Maka kata Yesus : Enyahlah, Iblis Maka kata Yesus : Enyahlah, Iblis! Sebab ada tertulis : Engkau harus menyembah Tuhan, Allahmu, dan hanya kepada Dia sajalah engkau berbakti!” (ref. Ul 6:13) Melalui pernyataanNya ini Yesus menegaskan bahwa manusia tidak akan pernah dapat mengalahkan kejahatan dengan berkompromi terhadap kejahatan itu sendiri. Salah satu contoh realita kehidupan kita : cari celah sejauh mungkin, sampai di mana masih bisa kompromi antara iman dan dunia! fatal !

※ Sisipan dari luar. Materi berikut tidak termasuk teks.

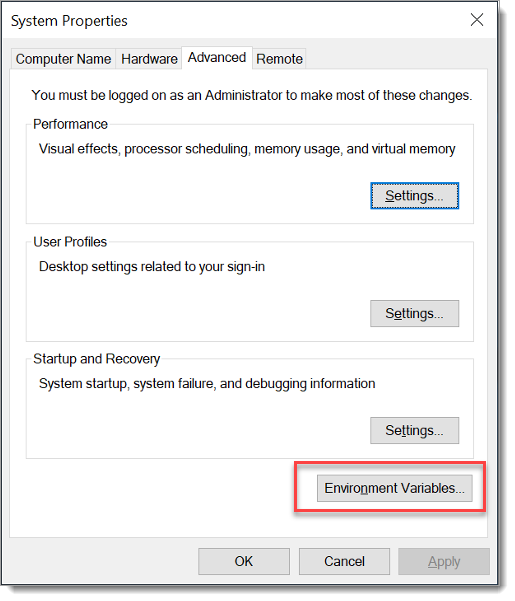Click Cancel to discard changes
This screenshot has height=601, width=515.
point(344,562)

Suatu kali, Yesus juga mengatakan “Enyahlah iblis Suatu kali, Yesus juga mengatakan “Enyahlah iblis!...” ketika Petrus berusaha mengatakan argumennya agar Yesus tidak perlu melalui jalan penderitaan (Mat 16:23). Apakah harapan Petrus tidak baik terhadap Yesus? Petrus justru tidak ingin Yesus menderita. Tetapi ternyata ini bukan hanya soal “baik” menurut pandangan manusia, tetapi apakah hal itu menyimpang dari rencana Allah atau tidak. Yang ditegur Yesus adalah iblis yang memanfaatkan celah “kompromi” itu dengan bungkus “kasih”. Yesus tidak merasa senang memiliki “pembela-pembela” yang akan berada di pihakNya untuk menjauhkan Dia dari jalan penderitaan.
Yesus menang melalui 3 pencobaan itu, dan Ia menegaskan 3 hal : Kemenangan Yesus atas 3 pencobaan ini bukanlah akhir, melainkan justru awal dari segala tantangan yang Ia hadapi dalam pelayananNya. Melalui pencobaan ini Yesus melewati sebuah pembentukan yang membuat Dia semakin fokus akan tujuanNya. Bagaimana dengan kita dalam menghadapi pencobaan? Ia memutuskan untuk mengutamakan kehendak Allah, tidak mengutamakan kepuasan diriNya sendiri. Ia memutuskan untuk menempuh jalan Mesias yang menghamba, tidak menempuh jalan yang “sensasional” untuk membuktikan jati diriNya. Ia memutuskan untuk setia dan fokus kepada Sang Bapa, tidak berkompromi dengan dunia yang menawarkan banyak hal dengan menduakan Allah.
Tuhan tidak sekedar “menuntut” agar kita bertekun dalam ketaatan dan tetap setia sampai akhir, melainkan Dia juga mengerti beratnya perjuangan kita, sebab Ia pernah melaluinya. Ibrani 2:18, “Sebab oleh karena Ia sendiri telah menderita karena pencobaan, maka Ia dapat menolong mereka yang dicobai”. Ibrani 4:15, “Sebab Imam Besar yang kita punya, bukanlah imam besar yang tidak dapat turut merasakan kelemahan-kelemahan kita, sebaliknya sama dengan kita, Ia telah dicobai, hanya tidak berbuat dosa”.